## Problem to solve
Copy out the items below word for word, keeping every line as it appears.

## Data to use
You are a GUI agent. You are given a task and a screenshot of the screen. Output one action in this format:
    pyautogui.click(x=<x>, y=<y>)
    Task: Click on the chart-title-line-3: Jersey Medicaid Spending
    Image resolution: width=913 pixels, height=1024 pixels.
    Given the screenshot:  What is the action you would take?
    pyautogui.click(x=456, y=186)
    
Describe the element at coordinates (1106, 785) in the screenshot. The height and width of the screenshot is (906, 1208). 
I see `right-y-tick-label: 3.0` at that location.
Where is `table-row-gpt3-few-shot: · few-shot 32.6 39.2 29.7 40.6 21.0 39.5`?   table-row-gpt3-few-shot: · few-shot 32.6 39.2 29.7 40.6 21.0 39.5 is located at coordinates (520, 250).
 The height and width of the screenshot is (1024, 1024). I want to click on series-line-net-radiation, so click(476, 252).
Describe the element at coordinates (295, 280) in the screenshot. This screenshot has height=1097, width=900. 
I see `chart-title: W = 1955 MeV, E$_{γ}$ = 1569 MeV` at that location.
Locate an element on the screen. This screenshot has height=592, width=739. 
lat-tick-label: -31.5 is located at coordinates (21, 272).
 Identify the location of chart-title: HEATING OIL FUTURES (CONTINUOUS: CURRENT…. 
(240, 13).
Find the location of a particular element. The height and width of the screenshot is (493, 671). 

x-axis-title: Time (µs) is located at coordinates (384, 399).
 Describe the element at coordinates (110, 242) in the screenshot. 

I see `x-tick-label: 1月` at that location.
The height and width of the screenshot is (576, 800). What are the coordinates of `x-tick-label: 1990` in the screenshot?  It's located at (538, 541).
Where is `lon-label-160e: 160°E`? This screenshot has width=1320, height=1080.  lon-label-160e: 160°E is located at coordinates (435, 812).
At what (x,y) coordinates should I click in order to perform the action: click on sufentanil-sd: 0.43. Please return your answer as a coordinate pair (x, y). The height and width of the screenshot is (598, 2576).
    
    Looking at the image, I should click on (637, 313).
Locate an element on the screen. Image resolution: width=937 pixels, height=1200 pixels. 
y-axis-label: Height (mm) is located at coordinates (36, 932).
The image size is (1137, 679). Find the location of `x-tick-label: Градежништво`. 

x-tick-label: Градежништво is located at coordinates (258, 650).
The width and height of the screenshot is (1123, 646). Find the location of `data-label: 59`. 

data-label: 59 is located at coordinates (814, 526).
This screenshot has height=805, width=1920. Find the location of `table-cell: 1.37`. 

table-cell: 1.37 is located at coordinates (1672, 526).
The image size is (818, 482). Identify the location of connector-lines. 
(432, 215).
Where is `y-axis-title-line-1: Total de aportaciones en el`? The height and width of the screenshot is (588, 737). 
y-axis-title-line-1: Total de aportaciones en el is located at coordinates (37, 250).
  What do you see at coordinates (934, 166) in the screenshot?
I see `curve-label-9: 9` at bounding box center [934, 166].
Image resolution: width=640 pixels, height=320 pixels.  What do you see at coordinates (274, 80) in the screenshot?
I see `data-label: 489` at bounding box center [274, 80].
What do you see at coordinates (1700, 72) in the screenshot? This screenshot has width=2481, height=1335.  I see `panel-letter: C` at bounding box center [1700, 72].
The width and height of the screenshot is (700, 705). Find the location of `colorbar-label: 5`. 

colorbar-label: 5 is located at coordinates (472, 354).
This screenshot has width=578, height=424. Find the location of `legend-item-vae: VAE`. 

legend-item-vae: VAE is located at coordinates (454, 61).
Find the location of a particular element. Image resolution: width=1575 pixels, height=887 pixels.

## Answer to the problem
You are a GUI agent. You are given a task and a screenshot of the screen. Output one action in this format:
    pyautogui.click(x=<x>, y=<y>)
    Task: Click on the chart-title-line-3: Jersey Medicaid Spending
    Image resolution: width=913 pixels, height=1024 pixels.
    Given the screenshot:  What is the action you would take?
    pyautogui.click(x=456, y=186)
    
Describe the element at coordinates (1106, 785) in the screenshot. The height and width of the screenshot is (906, 1208). 
I see `right-y-tick-label: 3.0` at that location.
Where is `table-row-gpt3-few-shot: · few-shot 32.6 39.2 29.7 40.6 21.0 39.5`?   table-row-gpt3-few-shot: · few-shot 32.6 39.2 29.7 40.6 21.0 39.5 is located at coordinates (520, 250).
 The height and width of the screenshot is (1024, 1024). I want to click on series-line-net-radiation, so click(476, 252).
Describe the element at coordinates (295, 280) in the screenshot. This screenshot has height=1097, width=900. 
I see `chart-title: W = 1955 MeV, E$_{γ}$ = 1569 MeV` at that location.
Locate an element on the screen. This screenshot has height=592, width=739. 
lat-tick-label: -31.5 is located at coordinates (21, 272).
 Identify the location of chart-title: HEATING OIL FUTURES (CONTINUOUS: CURRENT…. 
(240, 13).
Find the location of a particular element. The height and width of the screenshot is (493, 671). 

x-axis-title: Time (µs) is located at coordinates (384, 399).
 Describe the element at coordinates (110, 242) in the screenshot. 

I see `x-tick-label: 1月` at that location.
The height and width of the screenshot is (576, 800). What are the coordinates of `x-tick-label: 1990` in the screenshot?  It's located at (538, 541).
Where is `lon-label-160e: 160°E`? This screenshot has width=1320, height=1080.  lon-label-160e: 160°E is located at coordinates (435, 812).
At what (x,y) coordinates should I click in order to perform the action: click on sufentanil-sd: 0.43. Please return your answer as a coordinate pair (x, y). The height and width of the screenshot is (598, 2576).
    
    Looking at the image, I should click on (637, 313).
Locate an element on the screen. Image resolution: width=937 pixels, height=1200 pixels. 
y-axis-label: Height (mm) is located at coordinates (36, 932).
The image size is (1137, 679). Find the location of `x-tick-label: Градежништво`. 

x-tick-label: Градежништво is located at coordinates (258, 650).
The width and height of the screenshot is (1123, 646). Find the location of `data-label: 59`. 

data-label: 59 is located at coordinates (814, 526).
This screenshot has height=805, width=1920. Find the location of `table-cell: 1.37`. 

table-cell: 1.37 is located at coordinates (1672, 526).
The image size is (818, 482). Identify the location of connector-lines. 
(432, 215).
Where is `y-axis-title-line-1: Total de aportaciones en el`? The height and width of the screenshot is (588, 737). 
y-axis-title-line-1: Total de aportaciones en el is located at coordinates (37, 250).
  What do you see at coordinates (934, 166) in the screenshot?
I see `curve-label-9: 9` at bounding box center [934, 166].
Image resolution: width=640 pixels, height=320 pixels.  What do you see at coordinates (274, 80) in the screenshot?
I see `data-label: 489` at bounding box center [274, 80].
What do you see at coordinates (1700, 72) in the screenshot? This screenshot has width=2481, height=1335.  I see `panel-letter: C` at bounding box center [1700, 72].
The width and height of the screenshot is (700, 705). Find the location of `colorbar-label: 5`. 

colorbar-label: 5 is located at coordinates (472, 354).
This screenshot has width=578, height=424. Find the location of `legend-item-vae: VAE`. 

legend-item-vae: VAE is located at coordinates (454, 61).
Find the location of a particular element. Image resolution: width=1575 pixels, height=887 pixels.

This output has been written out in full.